Well it's not uncommon for some drives not to like certain
brands of media. I have an older DVD drive which is selective
about which disks it reads, but I only keep it for
compatability, to test disks I have made in a DVD writer, they
work fine.
It never ceases to amaze me why people skimp a few cents per disc
on no-brand media when it is important backups or other valuable
data they intend to record to optical. Ditto for buying ultra-
cheap drives.
I highly agree with you about media type, the biggest reason for
some failures is that a particular version of CD/DVD reader drive
may not like certain colors of dye on the plastic backing or may
not like the speed rating and just refuse to read. Over the
years, I have discovered that my PC likes Verbatim and Memorex
the best, my first car with a CD player liked TDK, and other
devices either did or didn't work depending on media. Right now,
I have a very new DVR for my TV that simply will not write to any
kind of Memorex DVD, and won't write reliably to dual-layer or
single layer +R type discs. I found that it likes Verbatim DVD-R,
not DVD+R, and I found a way around needing dual layer.

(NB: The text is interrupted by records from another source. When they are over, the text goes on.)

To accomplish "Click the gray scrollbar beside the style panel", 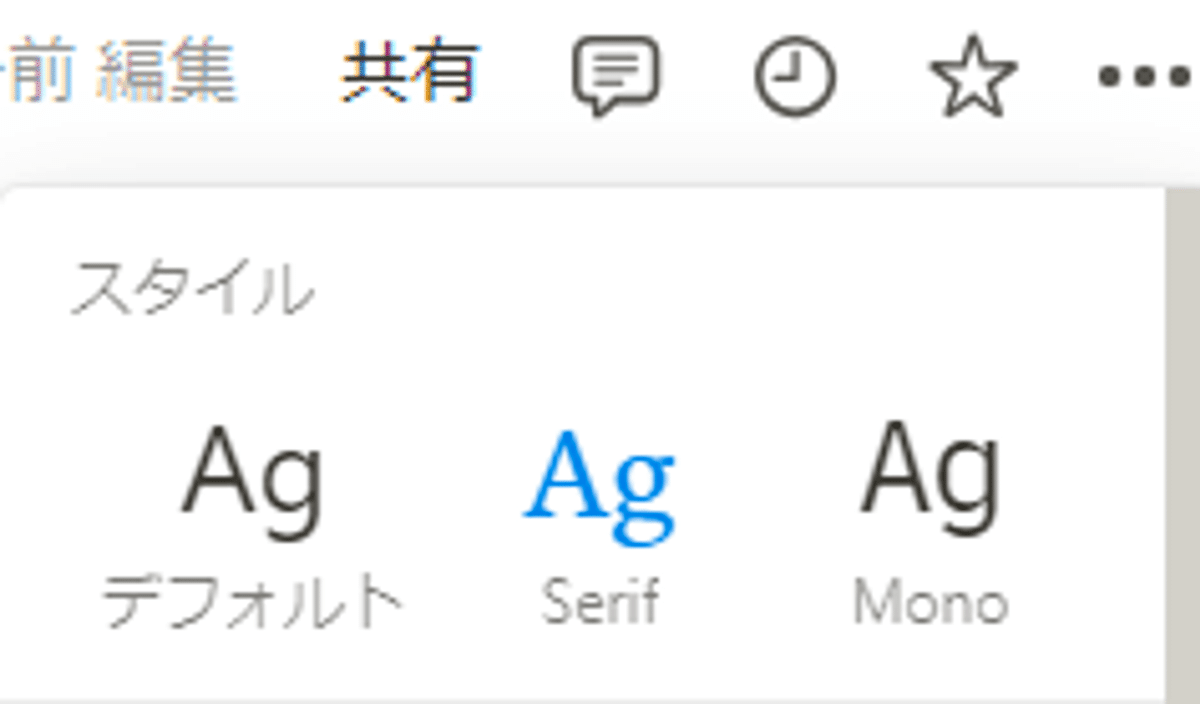I will pos(1183,445).
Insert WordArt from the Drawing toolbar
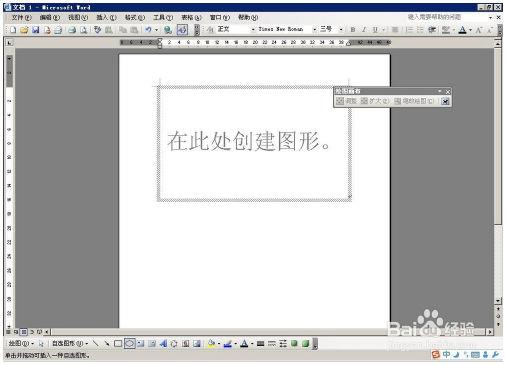Image resolution: width=506 pixels, height=365 pixels. pos(163,343)
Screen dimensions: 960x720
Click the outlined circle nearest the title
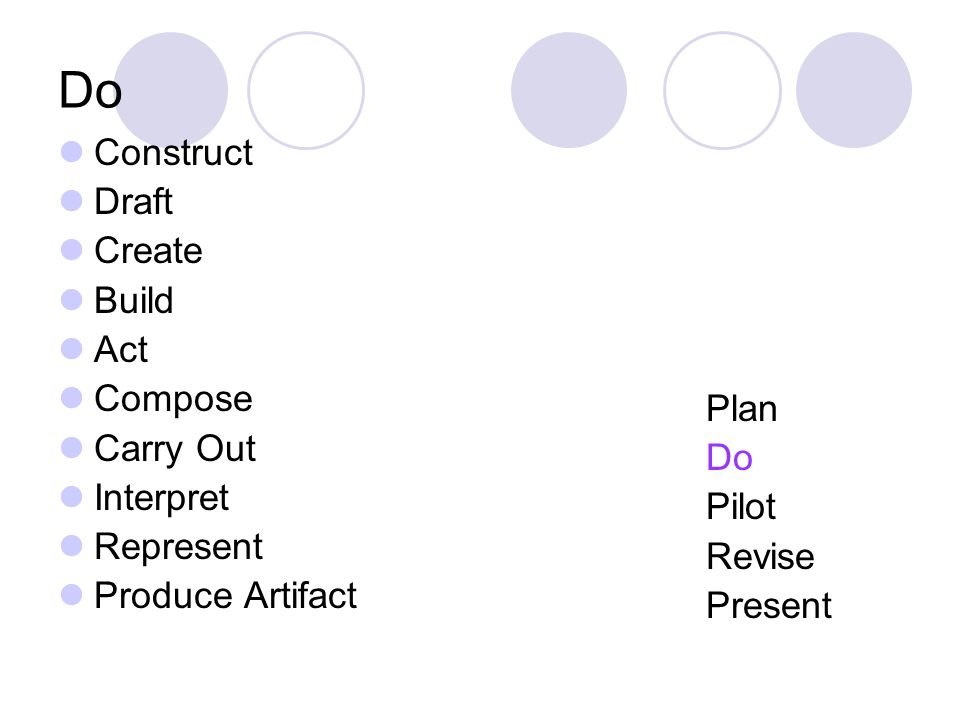coord(306,91)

I had the odd situation years ago of buying a cheap CDRW
drive, and it couldn't read part of the pressed setup disk
that came with it. Gave me a "not a valid application"
message, but the disc was fine in another drive. Occasionally
I would get a CD from a magazine that wouldn't read properly,
often the disc could be heard thrashing and it would take a
long time to load.
This was on various brands of CD reader and writers over the
years.
I think we've pretty much beat this thread to death. The OP needs
to try to narrow down exactly what it is that his wife's laptop
doesn't like whether it is media type, file type of the data
being burned, something about the data itself, file names, folder
trees if any, something, that is different than all the others.
It may be as easy to fix as reburning, as has been suggested by
others, to different media brand(s) until it works or it may be
as difficult and expensive as buying a new drive. Or, maybe just
sucking it up and living without whatever is on this one CD.